Micro speech example

This example shows how you can use TensorFlow Lite to run a 20 kilobyte neural network model to recognize keywords in speech. It's designed to run on systems with very small amounts of memory such as microcontrollers and DSPs.

The example application listens to its surroundings with a microphone and indicates when it has detected a word by lighting an LED or displaying data on a screen, depending on the capabilities of the device.

The code has a small footprint (for example around 22 kilobytes on a Cortex M3) and only uses about 10 kilobytes of RAM for working memory, so it's able to run on systems like an STM32F103 with only 20 kilobytes of total SRAM and 64 kilobytes of Flash.

Table of contents

Deploy to Arduino

The following instructions will help you build and deploy this sample to Arduino devices.

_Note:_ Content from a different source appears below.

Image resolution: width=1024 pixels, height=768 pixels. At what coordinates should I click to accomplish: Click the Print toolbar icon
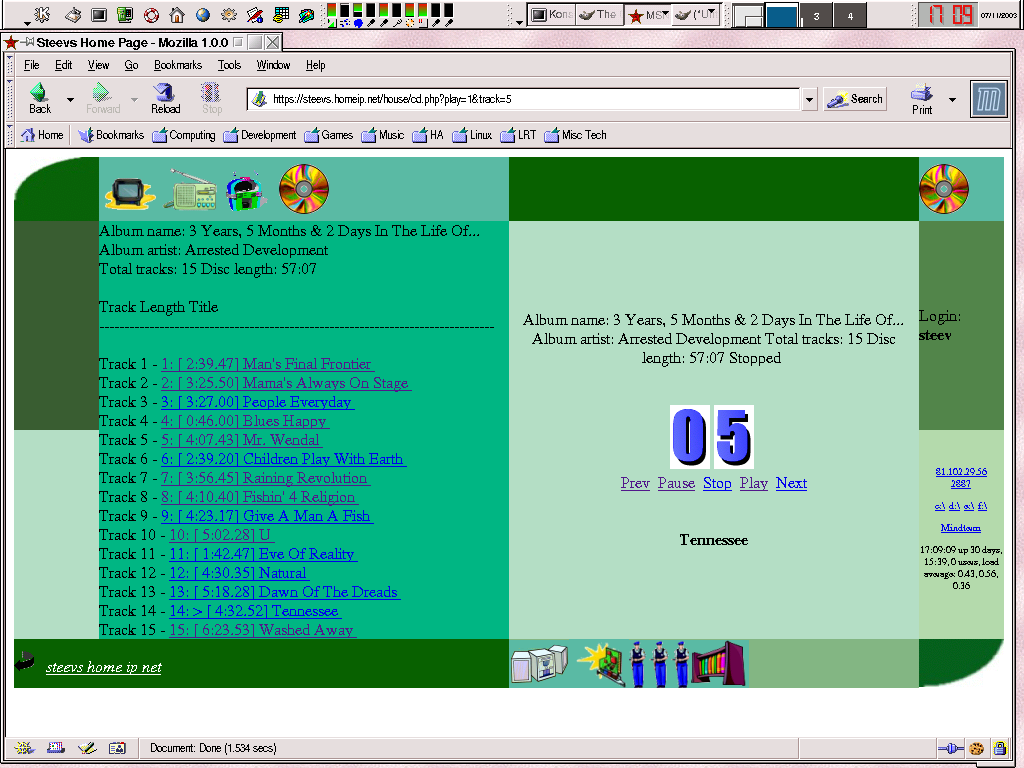tap(922, 98)
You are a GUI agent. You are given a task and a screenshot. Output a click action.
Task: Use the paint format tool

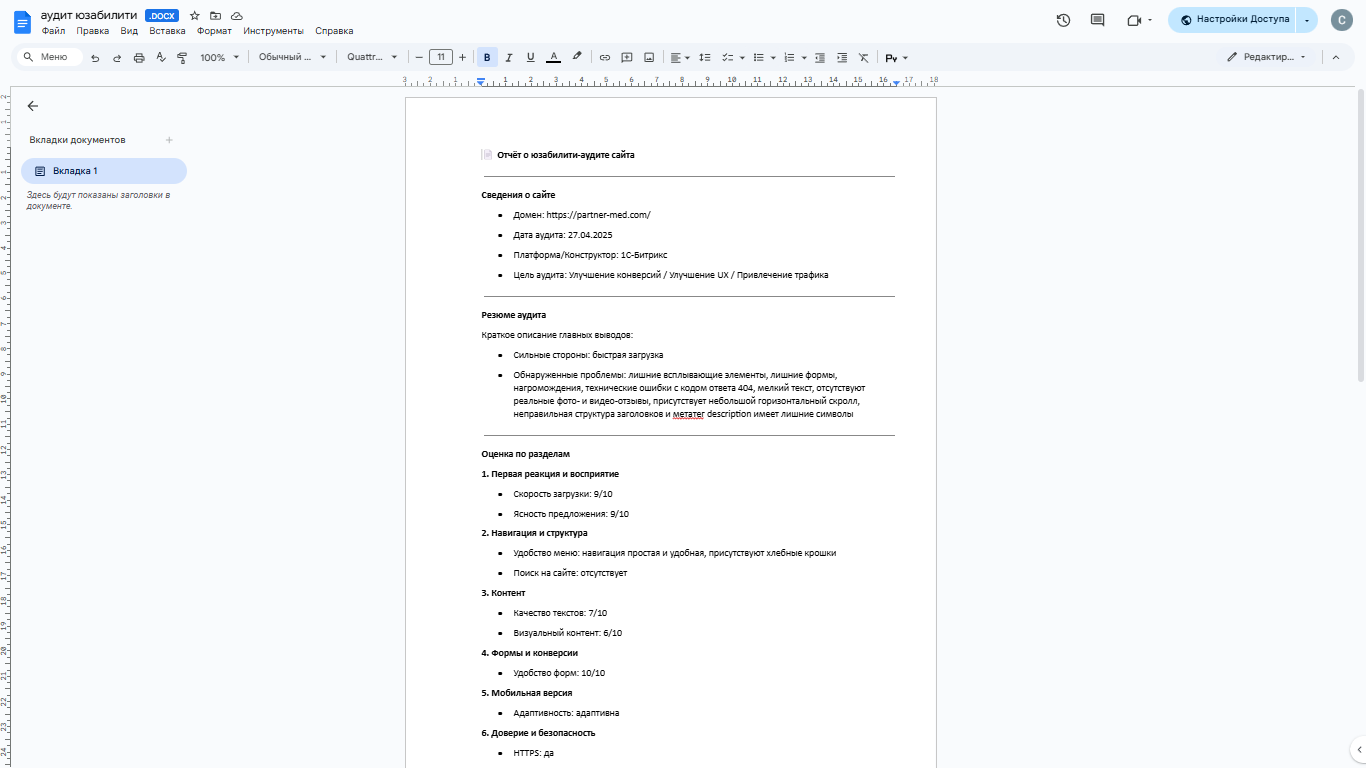click(x=181, y=57)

The sample has been tested with the following devices:

The Arduino Nano 33 BLE Sense is currently the only Arduino with a built-in microphone. If you‘re using a different Arduino board and attaching your own microphone, you’ll need to implement your own +audio_provider.cc+. It also has a built-in LED, which is used to indicate that a word has been recognized.

Install the Arduino_TensorFlowLite library

This example application is included as part of the official TensorFlow Lite Arduino library. To install it, open the Arduino library manager in Tools -> Manage Libraries... and search for Arduino_TensorFlowLite.

Load and run the example

Once the library has been added, go to File -> Examples. You should see an example near the bottom of the list named TensorFlowLite:micro_speech. Select it and click micro_speech to load the example.

Use the Arduino IDE to build and upload the example. Once it is running, you should see the built-in LED on your device flashing. Saying the word “yes” will cause the LED to remain on for 3 seconds. The current model has fairly low accuracy, so you may have to repeat “yes” a few times.

The program also outputs inference results to the serial port, which appear as follows:

Heard yes (201) @4056ms
Heard no (205) @6448ms
Heard unknown (201) @13696ms
Heard yes (205) @15000ms

The number after each detected word is its score. By default, the program only considers matches as valid if their score is over 200, so all of the scores you see will be at least 200.

When the program is run, it waits 5 seconds for a USB-serial connection to be available. If there is no connection available, it will not output data. To see the serial output in the Arduino desktop IDE, do the following:

  1. Open the Arduino IDE
  2. Connect the Arduino board to your computer via USB
  3. Press the reset button on the Arduino board
  4. Within 5 seconds, go to Tools -> Serial Monitor in the Arduino IDE. You may have to try several times, since the board will take a moment to connect.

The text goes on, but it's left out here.